One activity of daily living — oral hygiene, also including regular visits to the dentist — may play an important role in slowing cognitive decline as people age, according to new research published today in the Journal of the American Geriatrics Society.

“Clinical evidence suggests that the frequency of oral health problems increases significantly in cognitively impaired older people, particularly those with dementia,” said the paper’s first author, Bei Wu, Ph.D., of Duke University’s School of Nursing in Durham, NC. “In addition, many of the factors associated with poor oral health — such as poor nutrition and systemic diseases like diabetes and cardiovascular disease — are also associated with poor cognitive function.”

To look for a link between oral health and cognitive status, Wu and colleagues analyzed relevant cross-sectional (data collected at one specific point in time) and longitudinal (data collected over an extended period of time) studies published between 1993 and 2013. They say theirs is the first systematic review of studies focused on oral health and cognition.

Some of the studies examined by the researchers found that oral health measures such as the number of teeth, the number of cavities and the presence of gum disease were associated with an increased risk of cognitive decline or dementia. Others studies, however, were not able to confirm any such association. Also, findings based on the number of teeth or cavities are conflicting, according to the researchers, and limited studies suggest that gum disease and other conditions are associated with poorer cognitive status or cognitive decline.

Although oral hygiene and regular dental visits may help slow cognitive decline, existing research does not prove that one causes the other, Wu (pictured) said. “For future research, we recommend that investigators gather data from larger and more population representative samples, use standard cognitive assessments and oral health measures and use more sophisticated data analyses,” she said.

Results of another recent study, led by King’s College London and the University of Southampton, found that gum disease and cognitive decline are linked in people with early stages of Alzheimer’s disease.

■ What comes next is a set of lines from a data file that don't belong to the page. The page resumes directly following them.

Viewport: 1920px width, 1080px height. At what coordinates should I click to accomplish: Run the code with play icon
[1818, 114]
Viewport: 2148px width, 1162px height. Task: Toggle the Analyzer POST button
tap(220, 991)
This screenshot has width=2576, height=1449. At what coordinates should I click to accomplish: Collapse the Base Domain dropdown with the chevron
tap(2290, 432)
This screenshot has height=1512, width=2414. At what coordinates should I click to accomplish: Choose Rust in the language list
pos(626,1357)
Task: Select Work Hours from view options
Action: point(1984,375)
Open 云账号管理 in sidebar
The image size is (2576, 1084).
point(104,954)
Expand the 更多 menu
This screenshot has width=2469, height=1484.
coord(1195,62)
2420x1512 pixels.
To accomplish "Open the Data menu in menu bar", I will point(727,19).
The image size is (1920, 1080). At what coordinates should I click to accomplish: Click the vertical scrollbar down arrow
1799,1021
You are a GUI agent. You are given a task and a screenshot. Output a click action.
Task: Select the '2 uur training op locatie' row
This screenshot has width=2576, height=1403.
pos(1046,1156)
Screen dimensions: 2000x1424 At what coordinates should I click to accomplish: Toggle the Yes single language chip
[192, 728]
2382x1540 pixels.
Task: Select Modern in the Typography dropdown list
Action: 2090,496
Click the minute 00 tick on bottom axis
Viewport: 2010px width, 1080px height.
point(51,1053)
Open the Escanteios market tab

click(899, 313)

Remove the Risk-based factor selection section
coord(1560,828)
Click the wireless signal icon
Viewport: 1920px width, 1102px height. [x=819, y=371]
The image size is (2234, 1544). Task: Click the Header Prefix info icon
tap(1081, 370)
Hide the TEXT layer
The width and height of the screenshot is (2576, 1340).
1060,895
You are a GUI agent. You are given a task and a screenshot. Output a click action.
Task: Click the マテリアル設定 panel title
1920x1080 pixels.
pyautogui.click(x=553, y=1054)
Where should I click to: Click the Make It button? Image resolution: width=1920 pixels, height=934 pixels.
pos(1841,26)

The observational study, published in the journal PLOS ONE, found that the presence of gum disease at baseline was associated with a six-fold increase in the rate of cognitive decline in participants over the six-month follow-up period of the study. Gum disease at baseline also was associated with a relative increase in the pro-inflammatory state over the six-month follow-up period. The authors conclude that gum disease is associated with an increase in cognitive decline in Alzheimer’s disease, possibly via mechanisms linked to the body’s inflammatory response.